(Provided records)

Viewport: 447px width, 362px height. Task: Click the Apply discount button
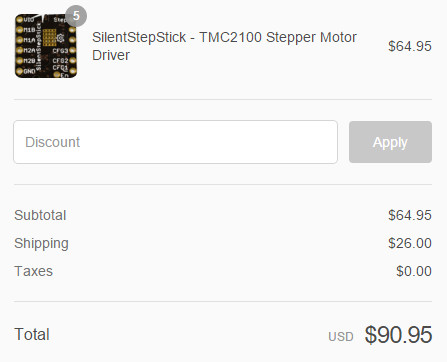[390, 142]
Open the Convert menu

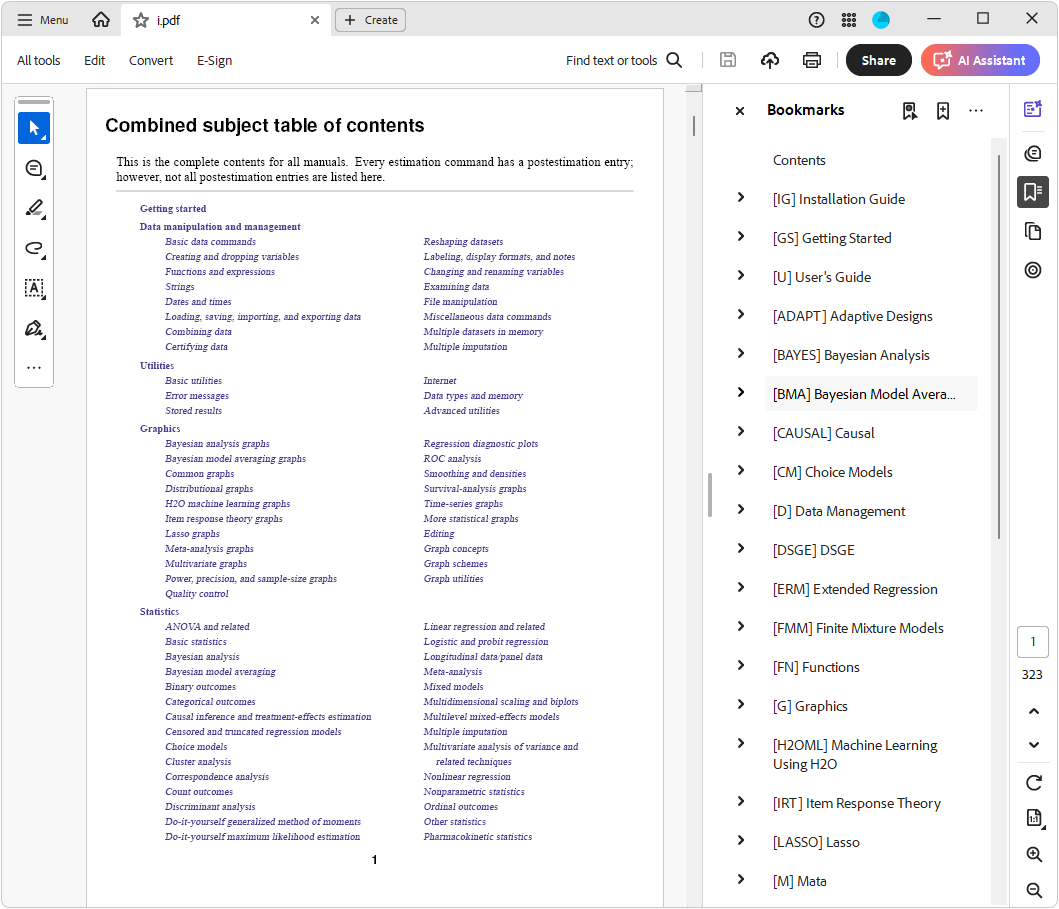[151, 60]
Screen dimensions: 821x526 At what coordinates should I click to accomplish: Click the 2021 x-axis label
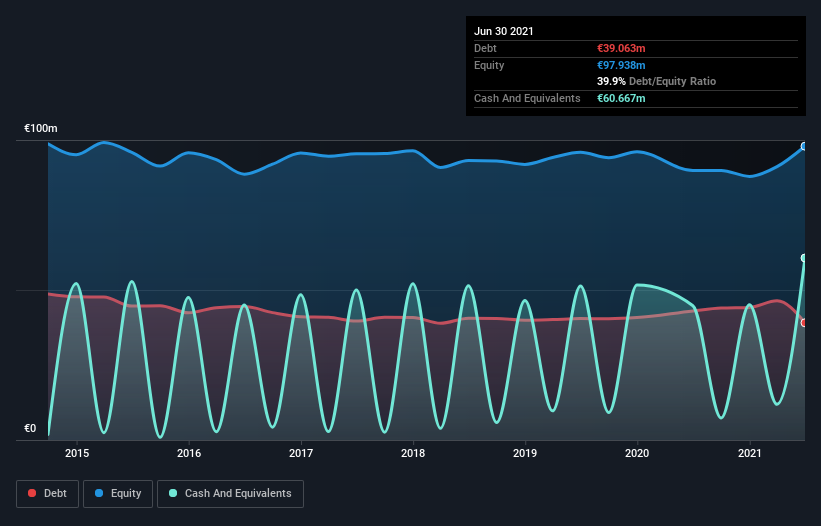[x=750, y=453]
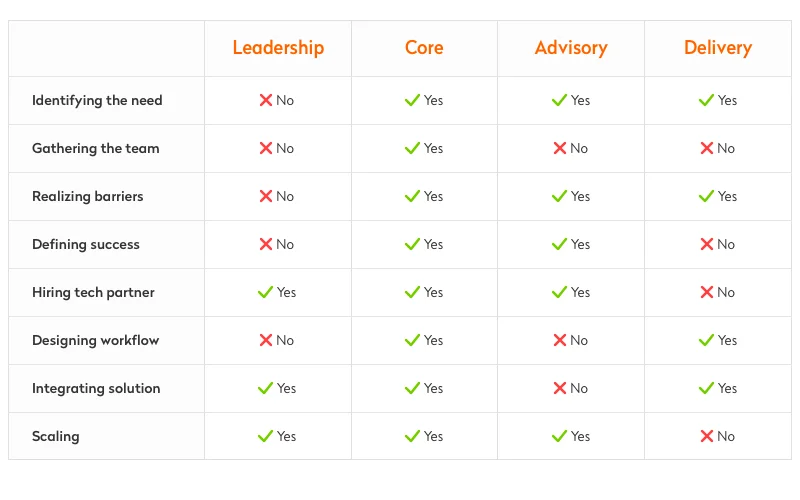
Task: Click red X for Delivery, Hiring tech partner
Action: pyautogui.click(x=707, y=292)
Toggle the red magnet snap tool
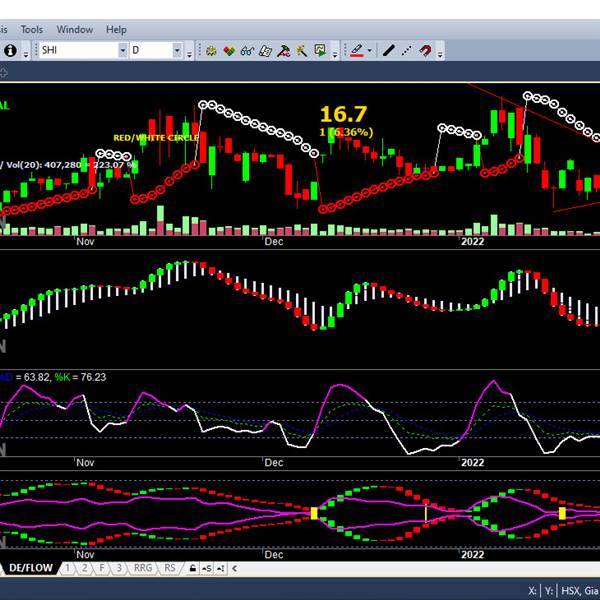 426,50
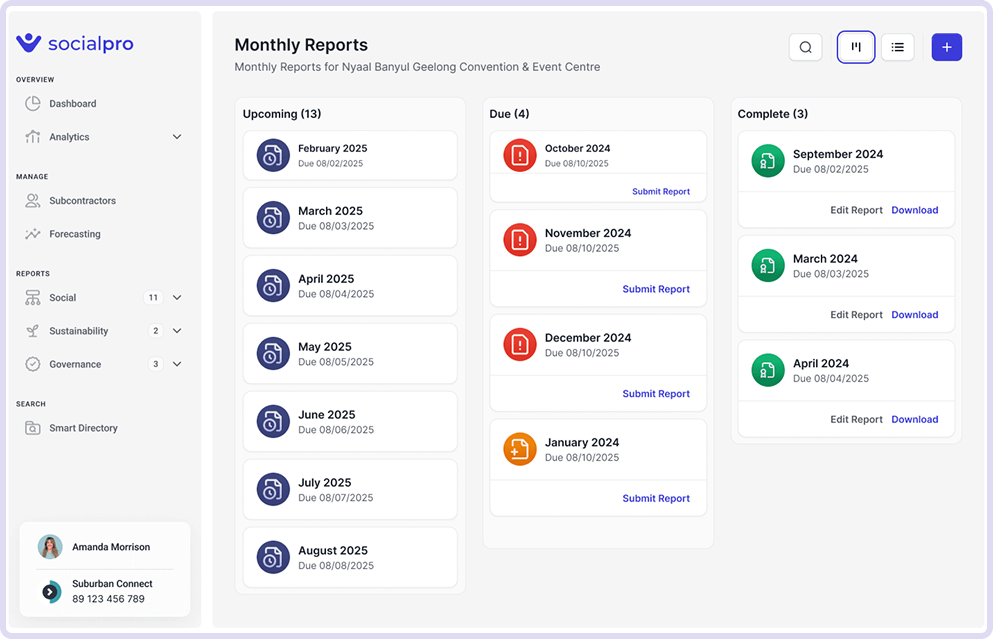Open Subcontractors from the sidebar

click(82, 201)
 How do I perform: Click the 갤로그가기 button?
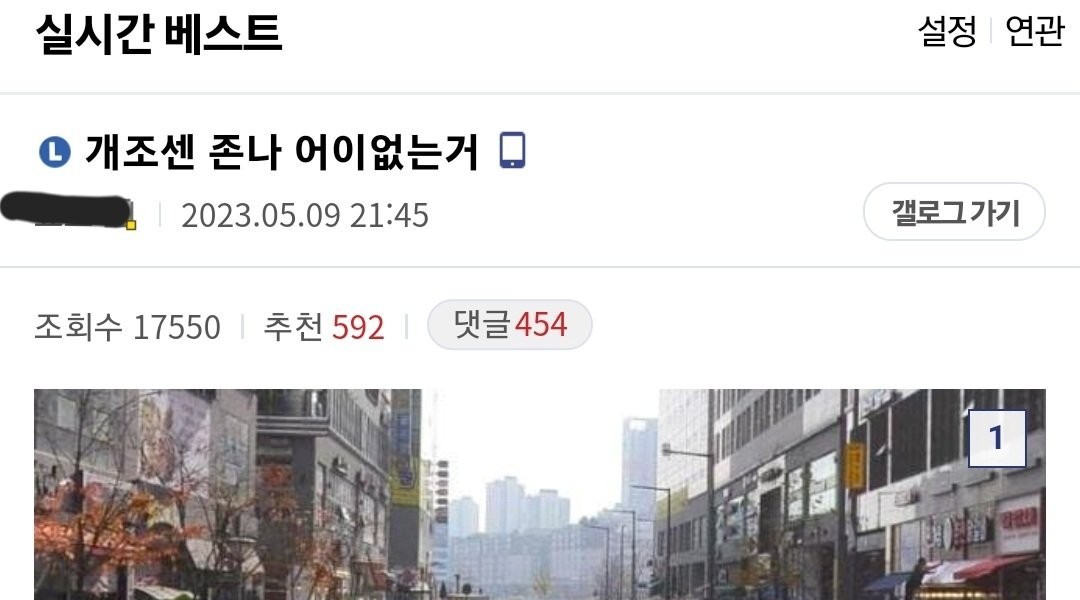(954, 212)
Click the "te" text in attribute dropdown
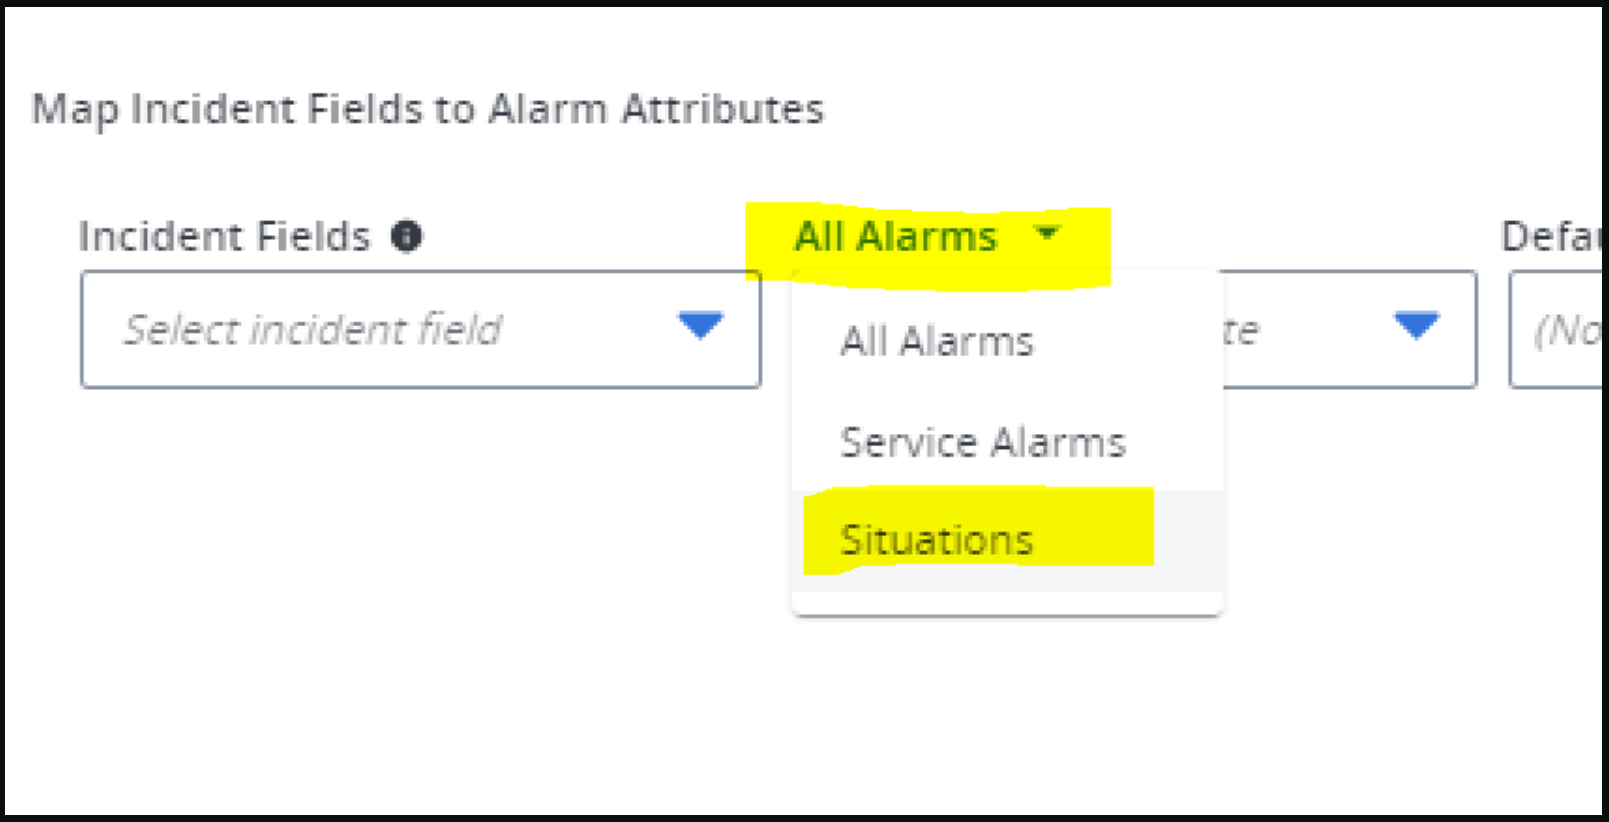Screen dimensions: 1609x822 (1241, 331)
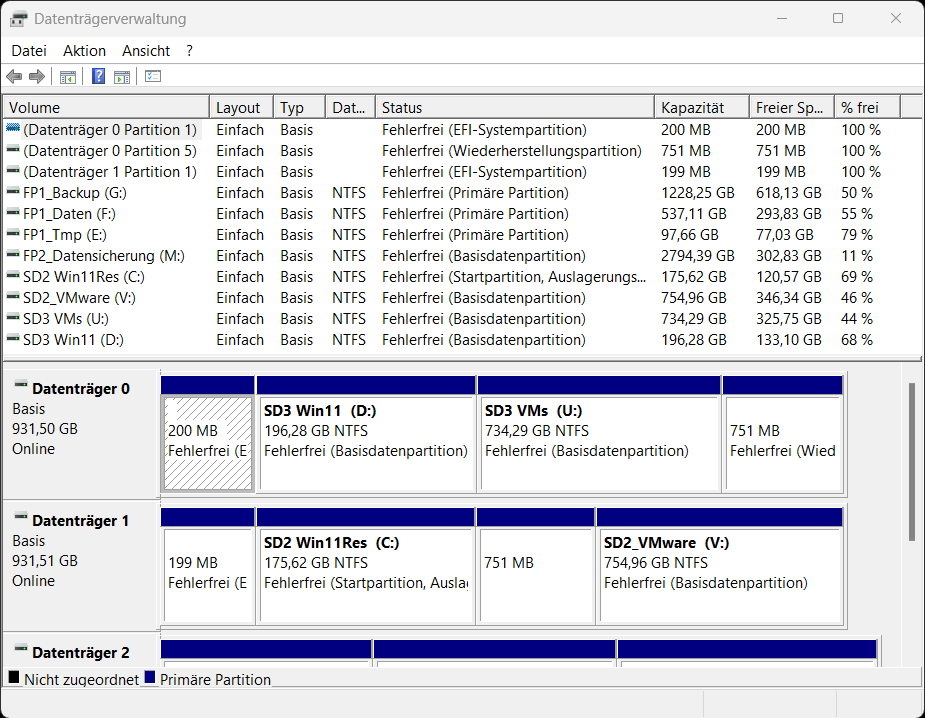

(End Provided records)

Directions for this task:
Repeat each record verbatim, pictures excluded.

Exercise output:
Viewport: 447px width, 362px height. Task: Click the Apply discount button
[390, 142]
Open the Convert menu

[151, 60]
Screen dimensions: 821x526 At what coordinates should I click to accomplish: Click the 2021 x-axis label
[x=750, y=453]
Task: Click red X for Delivery, Hiring tech partner
Action: pyautogui.click(x=707, y=292)
Toggle the red magnet snap tool
 426,50
Open Subcontractors from the sidebar

click(82, 201)
 How do I perform: Click the 갤로그가기 button?
(954, 212)
Click the "te" text in attribute dropdown
Screen dimensions: 1609x822 (1241, 331)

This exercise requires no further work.